Nasty behavior or pain
Monday March 16, 2009
I come from a background of mostly emotional abuse and rejection (only a little slapping, spanking etc have been done to me). I have done a lot of personal growth work, Core Energetics (a body-oriented psychotherapy), meditation and so on. But I have found my son's toddler years extremely challenging. I struggle with rage and an inability to recognize a healthy, functional response to his questionable behaviors. He is almost 4 now, and I struggle daily with dealing with "limit-setting" and discipline.
He exhibits destructive behavior, throwing, sometimes hitting, and lashing out at the computer keyboard, say, if I've told him he is not to play with it while I am typing on it. I occasionally "blow up" and yell at him, though I try hard not to. He won't stay in a chair for a "time-out," so I have recently tried to close him in his room for a few minutes for a time out, but then he kicks the door or kicks me when I open it. The last time this happened, I grabbed his feet or hands to stop him, and we both escalated the struggle, where I held his hands and feet really tightly and hurt him. If I speak with other parents, my husband, or look to resources about Waldorf education (my son goes to a Waldorf school), they all agree that "limit-setting" and discipline are necessary, and what could be more blameless than the "time out?" There's no hitting involved, right? It's the supposedly "kinder, gentler" modern method of discipline.
However, I don't agree that time-outs are a healthy or positive way of behavior modification. But what is a healthy way of dealing with inappropriate behavior, where breaking and harming things is involved? I don't know what that looks like. I've never experienced it or seen it. I feel that now some of his behavior issues may arise from anger at my misguided attempts at time-outs. With an older child I could try to talk things out, but I feel that's really lost on a 3 yr old.
He was a very attached baby, always held when he cried and so on. And when I "lose it" and say or do something I wish I hadn't (never striking him), I never restrict his expressions of pain or rage. I apologize and tell him I was tired and frustrated, but that I didn't have the right to shout. I am respectful and kind, except when he "misbehaves."
What is the best way to move forward? How do I process his rage and mine from the past negative incidents? Now that he has anger, what is a healthy response when he tries to strike or break something?
I appreciate so much all the work you are doing for children and our world. It is powerful and courageous and desperately needed. I have read many of your books, but I wish you could say something specifically to those of us who are on the path of personal consciousness, but still struggling with the internalized poisonous pedagogy-- the voice that says children should always obey, etc. Many of us, like me, have high ideals to never speak harshly or be rough with our children, to always respect them, only to fail. And I feel so isolated in my attempts in finding support for something better. Is the solution for we parents to continue doing our own work, not restrict the child's expression, and always try to do better? But how do I react now to the hitting and breaking, without time outs? Should I just talk to him and let it go? Is the inner voice that I have that I must teach him not to hit, break, name-call etc part of the poisonous pedagogy I've taken in? I really feel like I need guidance and don't know where to look. Please help.
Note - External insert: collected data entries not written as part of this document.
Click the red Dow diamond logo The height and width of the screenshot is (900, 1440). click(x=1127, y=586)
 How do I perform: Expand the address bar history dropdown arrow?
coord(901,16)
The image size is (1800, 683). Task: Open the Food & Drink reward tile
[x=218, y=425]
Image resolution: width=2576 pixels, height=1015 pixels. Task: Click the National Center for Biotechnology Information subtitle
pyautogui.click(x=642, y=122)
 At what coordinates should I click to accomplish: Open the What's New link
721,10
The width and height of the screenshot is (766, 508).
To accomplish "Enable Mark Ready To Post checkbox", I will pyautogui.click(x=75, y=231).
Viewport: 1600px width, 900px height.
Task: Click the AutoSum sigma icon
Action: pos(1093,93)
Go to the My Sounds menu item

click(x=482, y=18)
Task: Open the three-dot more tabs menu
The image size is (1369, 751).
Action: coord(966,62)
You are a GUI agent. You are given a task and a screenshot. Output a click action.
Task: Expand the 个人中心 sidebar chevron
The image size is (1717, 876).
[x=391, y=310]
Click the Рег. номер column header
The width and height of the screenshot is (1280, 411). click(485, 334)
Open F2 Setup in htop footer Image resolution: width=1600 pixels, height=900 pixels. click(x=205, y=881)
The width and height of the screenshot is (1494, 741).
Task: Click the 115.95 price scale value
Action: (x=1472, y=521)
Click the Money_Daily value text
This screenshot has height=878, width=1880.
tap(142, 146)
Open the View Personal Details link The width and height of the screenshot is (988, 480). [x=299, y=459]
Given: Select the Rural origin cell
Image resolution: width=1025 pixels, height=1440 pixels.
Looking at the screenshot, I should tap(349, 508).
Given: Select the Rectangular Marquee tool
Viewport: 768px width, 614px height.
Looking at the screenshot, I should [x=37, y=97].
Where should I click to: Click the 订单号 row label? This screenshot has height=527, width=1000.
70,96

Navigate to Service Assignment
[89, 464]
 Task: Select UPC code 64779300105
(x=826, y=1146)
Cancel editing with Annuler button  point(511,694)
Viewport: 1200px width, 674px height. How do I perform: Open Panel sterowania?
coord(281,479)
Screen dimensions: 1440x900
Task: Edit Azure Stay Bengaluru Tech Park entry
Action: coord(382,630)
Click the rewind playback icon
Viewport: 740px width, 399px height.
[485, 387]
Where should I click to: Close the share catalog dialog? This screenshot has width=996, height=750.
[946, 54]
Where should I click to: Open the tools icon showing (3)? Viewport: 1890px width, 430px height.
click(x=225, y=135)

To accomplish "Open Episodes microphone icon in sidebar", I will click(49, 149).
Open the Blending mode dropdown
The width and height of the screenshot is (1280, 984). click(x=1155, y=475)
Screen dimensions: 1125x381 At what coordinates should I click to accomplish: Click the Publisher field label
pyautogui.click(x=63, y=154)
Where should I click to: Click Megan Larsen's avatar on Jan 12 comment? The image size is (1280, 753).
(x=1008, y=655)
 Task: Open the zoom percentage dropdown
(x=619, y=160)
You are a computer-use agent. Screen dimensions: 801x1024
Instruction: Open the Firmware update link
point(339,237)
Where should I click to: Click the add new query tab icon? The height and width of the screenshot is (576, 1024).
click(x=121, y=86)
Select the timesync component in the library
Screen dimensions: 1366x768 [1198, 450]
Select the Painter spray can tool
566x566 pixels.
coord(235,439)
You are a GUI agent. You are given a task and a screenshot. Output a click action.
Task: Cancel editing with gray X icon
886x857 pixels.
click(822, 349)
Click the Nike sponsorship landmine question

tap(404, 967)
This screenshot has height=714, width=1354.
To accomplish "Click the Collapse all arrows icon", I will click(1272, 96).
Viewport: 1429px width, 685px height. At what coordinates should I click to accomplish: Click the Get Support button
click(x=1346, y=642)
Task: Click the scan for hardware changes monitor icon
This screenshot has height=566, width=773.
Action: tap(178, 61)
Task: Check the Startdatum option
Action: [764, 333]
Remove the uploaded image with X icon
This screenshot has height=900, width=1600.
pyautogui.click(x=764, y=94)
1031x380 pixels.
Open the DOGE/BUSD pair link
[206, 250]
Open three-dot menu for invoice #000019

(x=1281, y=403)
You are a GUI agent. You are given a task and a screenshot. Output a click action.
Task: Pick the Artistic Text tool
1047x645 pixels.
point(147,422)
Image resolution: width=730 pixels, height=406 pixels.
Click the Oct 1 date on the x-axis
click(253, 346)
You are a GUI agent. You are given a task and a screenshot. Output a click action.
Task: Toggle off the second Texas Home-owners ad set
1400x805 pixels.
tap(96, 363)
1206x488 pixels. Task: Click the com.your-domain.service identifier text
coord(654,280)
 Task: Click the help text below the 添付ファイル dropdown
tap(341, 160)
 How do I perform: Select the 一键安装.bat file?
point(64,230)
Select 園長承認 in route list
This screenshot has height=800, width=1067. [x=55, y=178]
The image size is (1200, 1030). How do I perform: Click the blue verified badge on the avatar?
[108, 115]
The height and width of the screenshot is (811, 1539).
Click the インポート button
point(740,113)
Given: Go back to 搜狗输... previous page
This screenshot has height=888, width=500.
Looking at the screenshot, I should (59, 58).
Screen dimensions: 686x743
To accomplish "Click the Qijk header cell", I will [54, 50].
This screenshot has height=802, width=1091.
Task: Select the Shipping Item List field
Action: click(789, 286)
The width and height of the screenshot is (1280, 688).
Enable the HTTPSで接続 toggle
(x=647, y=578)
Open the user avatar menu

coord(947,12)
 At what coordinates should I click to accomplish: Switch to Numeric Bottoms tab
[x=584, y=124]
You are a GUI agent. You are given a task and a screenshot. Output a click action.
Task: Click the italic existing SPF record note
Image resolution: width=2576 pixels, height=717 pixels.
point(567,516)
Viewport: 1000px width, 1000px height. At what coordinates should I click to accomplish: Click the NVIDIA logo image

A book on raising healthy children for children of abused parents would be most welcome. Much more is needed on that. You have such a large body of work about the problem, but what is the solution? Also, if you could host a forum for parents on this website who are doing this work, it would be a great way to find support. Thanks so much, MD
PS By the way, I've long since recognized my rage at my parents for what they did to me.
AM: You write: I come from a background of mostly emotional abuse and rejection (only a little slapping, spanking etc have been done to me). Then you write a long letter that shows your dispair caused by your child but besides the sentence above you NEVER mention HOW you suffered from the LITTLE SLAPPING, SPANKING etc when YOU were a child. Only in the PS you mention "by the way" your parents. Eventually you ask me to write a book for you so that you can teach your child to behave. But in all of my books you can find the information you actually do need: Your child triggers in you the old pain, caused by your parents that you obviously fear to feel in spite of your long therapies, which gave you probably only the intellectual knowledge. Otherwise you would know that "the time out" is a cruel way of refusing contact, even if it may be recommended by a Waldorf school and by many ignorant authors. When a child behaves in a way that you judge as nasty he is suffering. Instead of finding out why he suffers you send him away. Would you do this also to a good friend ? But you can't find out what makes him suffering as long as you don't know what made YOU suffer as a child. Your own old pain seems to remain still denied or dissociated and it is THEREFORE blocking your empathy for your child. You may want to read my book Free From Lies coming out in June 09 at Norton, NW. But it is NOT about "discipline", not at all.